Die Karlsruher Richter bemängelten zunächst die Umbuchung von 60 Milliarden Euro an Corona-Hilfsgeldern aus dem Haushalt 2021 in den Klima- und Transformationsfonds (KTF). Das ist ein bedeutender Teil des KTF, über den zwischen 2024 und 2027 über 211 Mrd. Euro investiert werden sollten, unter anderem in Gebäudesanierungen, Erneuerbare Energien, E-Ladeinfrastruktur oder Chipfabriken. Der Fonds speist sich allerdings auch aus Einnahmen, etwa aus der nationalen CO2-Bepreisung.
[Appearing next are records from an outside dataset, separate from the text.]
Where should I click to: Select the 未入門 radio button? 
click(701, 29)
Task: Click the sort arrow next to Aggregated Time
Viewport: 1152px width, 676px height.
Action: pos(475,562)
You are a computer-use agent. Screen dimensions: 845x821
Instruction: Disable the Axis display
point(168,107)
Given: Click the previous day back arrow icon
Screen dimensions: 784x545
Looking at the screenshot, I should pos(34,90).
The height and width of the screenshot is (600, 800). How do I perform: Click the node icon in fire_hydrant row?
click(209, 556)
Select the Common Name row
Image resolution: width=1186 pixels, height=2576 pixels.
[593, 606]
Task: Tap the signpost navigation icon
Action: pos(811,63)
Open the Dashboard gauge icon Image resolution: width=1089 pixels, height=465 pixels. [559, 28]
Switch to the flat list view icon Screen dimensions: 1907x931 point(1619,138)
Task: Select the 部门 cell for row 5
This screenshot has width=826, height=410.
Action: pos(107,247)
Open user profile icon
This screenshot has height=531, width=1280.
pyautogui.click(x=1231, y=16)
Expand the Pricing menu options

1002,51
Nach dem Urteil stehen außerdem weitere schuldenfinanzierte Sonderfonds infrage. Insbesondere geht es um den Wirtschaftsstabilisierungsfonds (WSF) mit einem Umfang von 200 Milliarden Euro. Den WSF schuf die Bundesregierung in Reaktion auf die steigenden Energiepreise. Aus dem Topf wird etwa die Strom- und Energiepreisbremse bezahlt. Der WSF ist wie der KTF auf mehrere Jahre ausgelegt. Auch hier werden Kredite, die nicht im Einklang mit der Schuldenbremse sind, in die Zukunft verschoben. Aus dem WSF nutzte die Regierung nach Angaben des Wirtschaftsministeriums in diesem Jahr bis Ende Oktober rund 37 Milliarden Euro an Krediten. Das ist nach Auffassung von Sachverständigen Geld, über das die Bundesregierung gar nicht hätte verfügen dürfen.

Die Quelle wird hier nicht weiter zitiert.